▶ WHAT THE TASK ASKS:
Answer the following from the news digest:
(a) At what value are the hydrocarbon reserves in the small and marginal oilfields estimated?
(b) Since what date has Tamil Nadu's amended land acquisition law been in force?
(c) After which event did Pakistan open the PoK to foreign investment?

▶ SUPPLIED TEXT:
69 small oilfields on the block – (Economics)
- The Union Cabinet on Wednesday approved a new policy for the auction of 69 small and marginal oilfields to private and foreign companies that could unlock hydrocarbon reserves estimated at around Rs. 70,000 crore.
- It’s a shift from cost-recovery to revenue sharing, says Minister.
China has established its presence across PoK – (International Relation)
- Pakistan has opened up the PoK to foreign investment after the 2005 earthquake, which left 80,000 people dead.
- From offices to schools and from medical colleges to power projects, foreign countries are rebuilding the PoK capital, with China taking the lead in developing road infrastructure and building major power projects, along with the Water and Power Development Authority of Pakistan.
‘Law reforms feasible through executive action’ – (Economics)
- One way to make land acquisition less time-consuming is for the States to proceed with their own amendments to the 2013 Act under Section 254(2) of the Constitution.
- Tamil Nadu has already done this; its amended law has been in force since January 5, 2015.
India a worthy contender for APEC membership: Rudd – (International Relation)
- India is a worthy contender for inclusion in the Asia-Pacific Economic Cooperation (APEC), which is throwing open its membership after decades, says former Australian Prime Minister Kevin Rudd.
- India’s membership is also being considered important, as on a proposal made by China, there is likely to be a study of a much larger Asia Pacific Free Trade agreement, which will begin soon.
Chasing black money, with UN help – (International Relation)
- In India’s case, difficulties in recovering black money are in proving that the assets were illegally obtained. The focus here must be on the UNCAC debate that reveals the strength of the argument against insistence on proof of illegality.

▶ PROVIDED DATA:
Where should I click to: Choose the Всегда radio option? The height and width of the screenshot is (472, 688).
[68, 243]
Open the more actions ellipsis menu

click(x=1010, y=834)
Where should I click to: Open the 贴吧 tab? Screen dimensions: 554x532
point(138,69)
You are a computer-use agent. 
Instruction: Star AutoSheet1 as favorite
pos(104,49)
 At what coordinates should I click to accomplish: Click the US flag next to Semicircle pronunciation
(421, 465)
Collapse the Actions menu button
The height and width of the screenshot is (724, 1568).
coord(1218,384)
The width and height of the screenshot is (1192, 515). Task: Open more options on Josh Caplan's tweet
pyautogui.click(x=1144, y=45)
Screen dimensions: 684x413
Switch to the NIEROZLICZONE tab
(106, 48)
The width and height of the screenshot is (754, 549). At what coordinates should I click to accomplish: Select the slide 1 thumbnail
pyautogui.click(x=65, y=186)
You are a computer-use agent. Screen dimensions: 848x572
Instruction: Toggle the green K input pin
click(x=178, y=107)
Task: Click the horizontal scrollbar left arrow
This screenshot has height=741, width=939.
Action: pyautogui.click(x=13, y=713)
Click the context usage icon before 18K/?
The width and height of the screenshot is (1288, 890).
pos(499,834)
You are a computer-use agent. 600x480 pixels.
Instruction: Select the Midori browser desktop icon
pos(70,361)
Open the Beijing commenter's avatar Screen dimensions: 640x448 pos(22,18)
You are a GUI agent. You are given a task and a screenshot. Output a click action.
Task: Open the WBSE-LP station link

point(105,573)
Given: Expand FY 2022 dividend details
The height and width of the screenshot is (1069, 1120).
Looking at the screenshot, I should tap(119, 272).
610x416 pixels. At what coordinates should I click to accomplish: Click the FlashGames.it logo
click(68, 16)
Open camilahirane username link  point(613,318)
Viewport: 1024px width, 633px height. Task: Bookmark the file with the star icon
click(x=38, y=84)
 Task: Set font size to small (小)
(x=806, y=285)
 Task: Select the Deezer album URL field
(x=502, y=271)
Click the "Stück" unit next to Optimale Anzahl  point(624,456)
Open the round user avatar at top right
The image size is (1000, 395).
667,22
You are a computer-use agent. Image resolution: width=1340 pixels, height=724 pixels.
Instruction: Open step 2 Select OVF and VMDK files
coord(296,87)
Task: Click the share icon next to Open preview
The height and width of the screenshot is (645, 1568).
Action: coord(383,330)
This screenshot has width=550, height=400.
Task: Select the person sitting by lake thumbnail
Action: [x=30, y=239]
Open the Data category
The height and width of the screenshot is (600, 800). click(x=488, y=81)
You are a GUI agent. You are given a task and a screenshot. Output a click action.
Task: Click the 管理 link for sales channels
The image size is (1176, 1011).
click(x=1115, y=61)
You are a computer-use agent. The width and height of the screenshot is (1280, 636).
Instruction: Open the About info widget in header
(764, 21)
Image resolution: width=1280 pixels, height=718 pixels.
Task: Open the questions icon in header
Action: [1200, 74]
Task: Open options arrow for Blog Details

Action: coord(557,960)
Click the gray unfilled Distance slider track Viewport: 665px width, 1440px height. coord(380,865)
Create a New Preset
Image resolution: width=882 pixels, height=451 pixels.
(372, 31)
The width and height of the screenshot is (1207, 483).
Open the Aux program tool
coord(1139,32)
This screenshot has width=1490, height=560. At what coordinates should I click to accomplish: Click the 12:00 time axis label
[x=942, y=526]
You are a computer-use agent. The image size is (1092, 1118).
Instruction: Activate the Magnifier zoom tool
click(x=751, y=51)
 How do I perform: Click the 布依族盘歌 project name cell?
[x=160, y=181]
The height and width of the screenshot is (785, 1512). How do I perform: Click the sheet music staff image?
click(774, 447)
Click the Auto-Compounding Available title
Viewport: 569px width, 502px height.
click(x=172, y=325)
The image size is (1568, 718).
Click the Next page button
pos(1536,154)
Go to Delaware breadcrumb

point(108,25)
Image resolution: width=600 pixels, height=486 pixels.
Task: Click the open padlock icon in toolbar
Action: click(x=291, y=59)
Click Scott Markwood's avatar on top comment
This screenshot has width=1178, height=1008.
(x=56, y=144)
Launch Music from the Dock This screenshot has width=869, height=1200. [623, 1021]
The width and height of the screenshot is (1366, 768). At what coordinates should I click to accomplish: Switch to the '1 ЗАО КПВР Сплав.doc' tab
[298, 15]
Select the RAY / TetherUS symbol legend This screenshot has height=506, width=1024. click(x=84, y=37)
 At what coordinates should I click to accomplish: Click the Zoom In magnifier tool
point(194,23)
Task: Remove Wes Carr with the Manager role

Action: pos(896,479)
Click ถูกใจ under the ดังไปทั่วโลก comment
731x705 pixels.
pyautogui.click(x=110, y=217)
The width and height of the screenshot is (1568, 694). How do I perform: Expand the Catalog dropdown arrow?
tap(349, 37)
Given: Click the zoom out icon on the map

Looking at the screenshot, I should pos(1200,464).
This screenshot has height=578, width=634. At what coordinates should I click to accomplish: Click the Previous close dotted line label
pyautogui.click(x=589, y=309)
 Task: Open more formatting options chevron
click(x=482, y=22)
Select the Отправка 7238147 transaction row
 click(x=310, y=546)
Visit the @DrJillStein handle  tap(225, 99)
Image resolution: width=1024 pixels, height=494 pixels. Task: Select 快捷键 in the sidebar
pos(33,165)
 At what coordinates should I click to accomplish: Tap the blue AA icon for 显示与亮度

▶ RESULT FOR THIS TASK:
(a) Around Rs. 70,000 crore.
(b) January 5, 2015.
(c) The 2005 earthquake, which left 80,000 people dead.